WASHINGTON – The Supreme Court said Thursday that a convicted rapist has no constitutional right to test biological evidence used at his trial in Alaska years earlier, leaving it to the states to decide when prisoners get access to genetic evidence that might prove their innocence.
In a 5-4 vote, with the conservative justices in the majority, the court said it would not second-guess states or force them routinely to look again at criminal convictions.
William Osborne, convicted in a brutal assault on a prostitute in Alaska 16 years ago, sued for the right to test the contents of a blue condom the victim says was used by her attacker. A federal appeals court said he had a right to conduct the test.
Alaska is one of only three states without a law that gives convicts access to genetic evidence. The others are Massachusetts and Oklahoma.
Testing so far has led to the exoneration of 240 people who had been found guilty of murder, rape and other violent crimes, according to the Innocence Project, which works to free people who were wrongly convicted.
But Chief Justice John Roberts, in his majority opinion, said the states have moved quickly to grapple with the challenges and opportunities presented by advances in genetic testing.
“To suddenly constitutionalize this area would short-circuit what looks to be a prompt and considered legislative response,” Roberts said.
The chief justice said that new technology that was not available at trial should not throw fairly won convictions into doubt. “The dilemma is how to harness DNA’s power to prove innocence without unnecessarily overthrowing the established system of criminal justice,” he said.
Dissenting liberal justices and advocates for prisoners who seek genetic testing complained that the court is penalizing a small group of inmates who lack access to a simple test that would conclusively show their innocence, or reaffirm their guilt.
“The fact that nearly all the states have now recognized some postconviction right to DNA evidence makes it more, not less, appropriate to recognize a limited federal right to such evidence in cases where litigants are unfairly barred from obtaining relief in state court,” Justice John Paul Stevens said.
Peter Neufeld, a co-founder of The Innocence Project who argued Osborne’s case at the Supreme Court, said the ruling probably would not affect the vast majority of inmates seeking DNA testing.
But, Neufeld said, “There is no question that a small group of innocent people — and it is a small group — will languish in prison because they can’t get access to the evidence.”
The Obama administration, picking up the argument first made by the Bush administration, urged the court to reject the appeals court ruling and insist that inmates at least swear under oath to their innocence before being given access to the evidence.

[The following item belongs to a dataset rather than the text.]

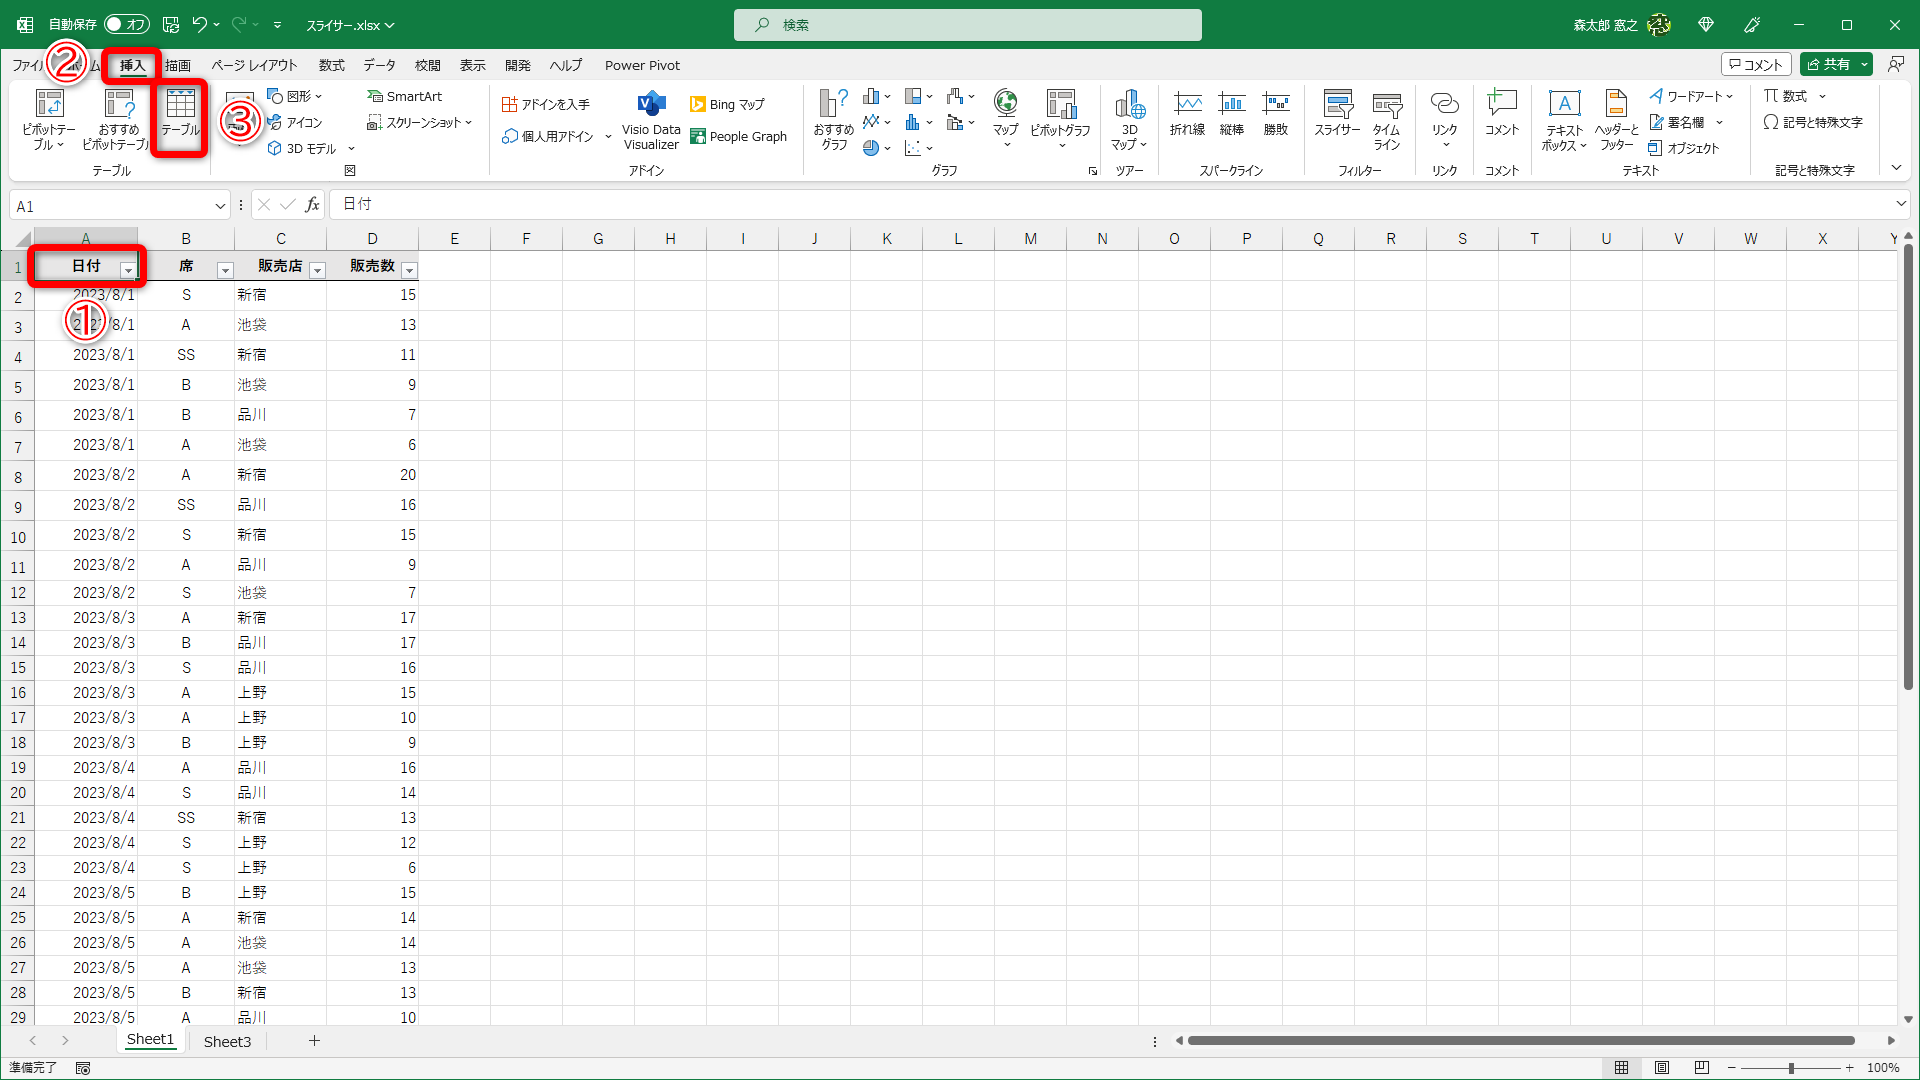This screenshot has width=1920, height=1080.
Task: Toggle the AutoSave switch
Action: 127,24
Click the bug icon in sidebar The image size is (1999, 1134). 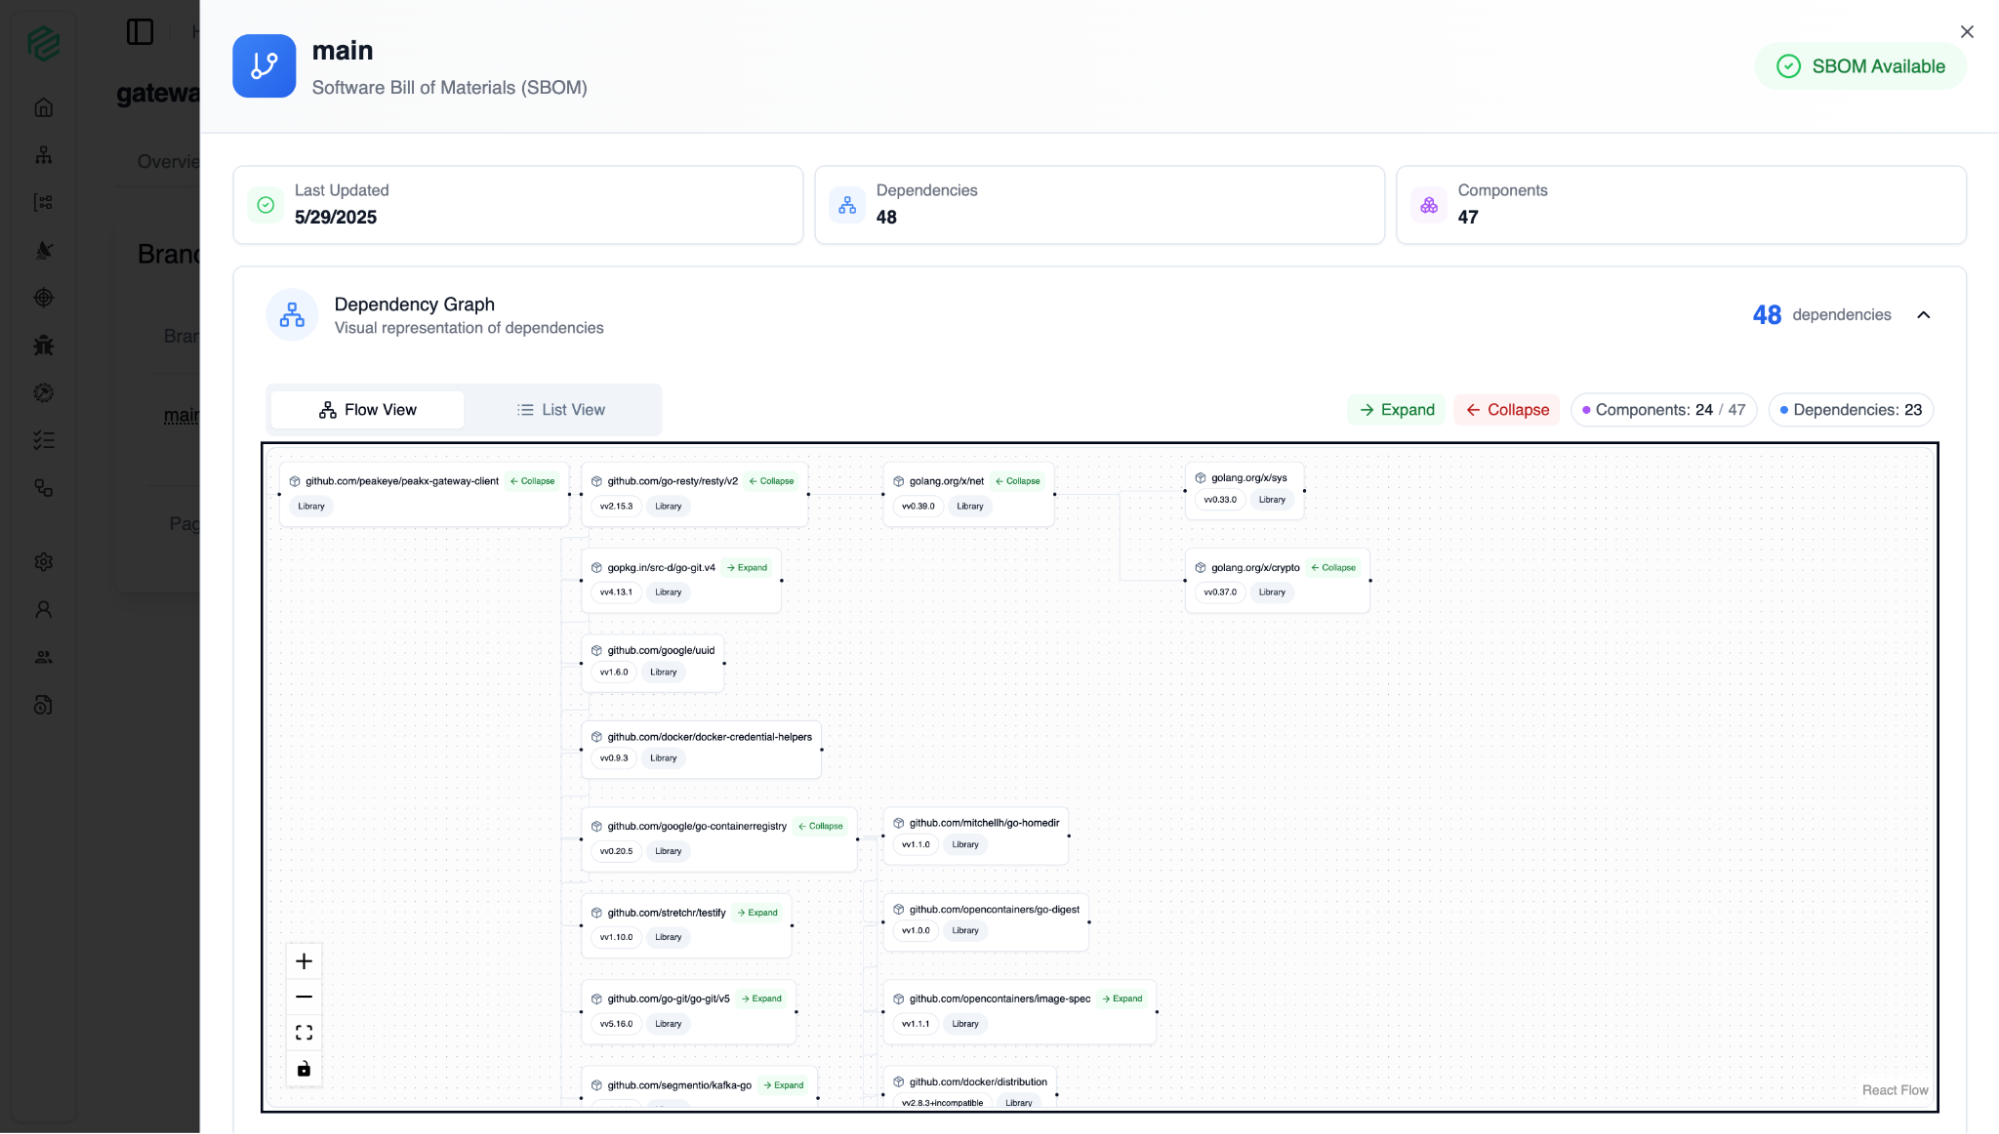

The federal DNA testing law has such a requirement.
In some states, laws limit testing to capital crimes or rule out after-the-fact tests for people who confess.
The woman in Alaska was raped, beaten with an ax handle, shot in the head and left for dead in a snow bank near Anchorage International Airport. The condom that was found nearby was used in the assault, she said.
The woman, who is white, identified Osborne, who is black, as one of her attackers. Another man also convicted in the attack has repeatedly incriminated him. Osborne himself described the assault in detail when he admitted his guilt under oath to the parole board in 2004.
In many exoneration cases, eyewitnesses picked out the wrong man, often with the victim of one race incorrectly identifying someone of a different color.
Osborne’s lawyer passed up advanced DNA testing at the time of his trial, fearing it could conclusively link him to the crime. A less-refined test by the state showed that the semen did not belong to other suspects but could be from Osborne, as well as about 15 percent of all African-American men.
Osborne is awaiting sentencing on another conviction, a robbery he committed after his parole.
The case is District Attorney’s Office v. Osborne, 08-6.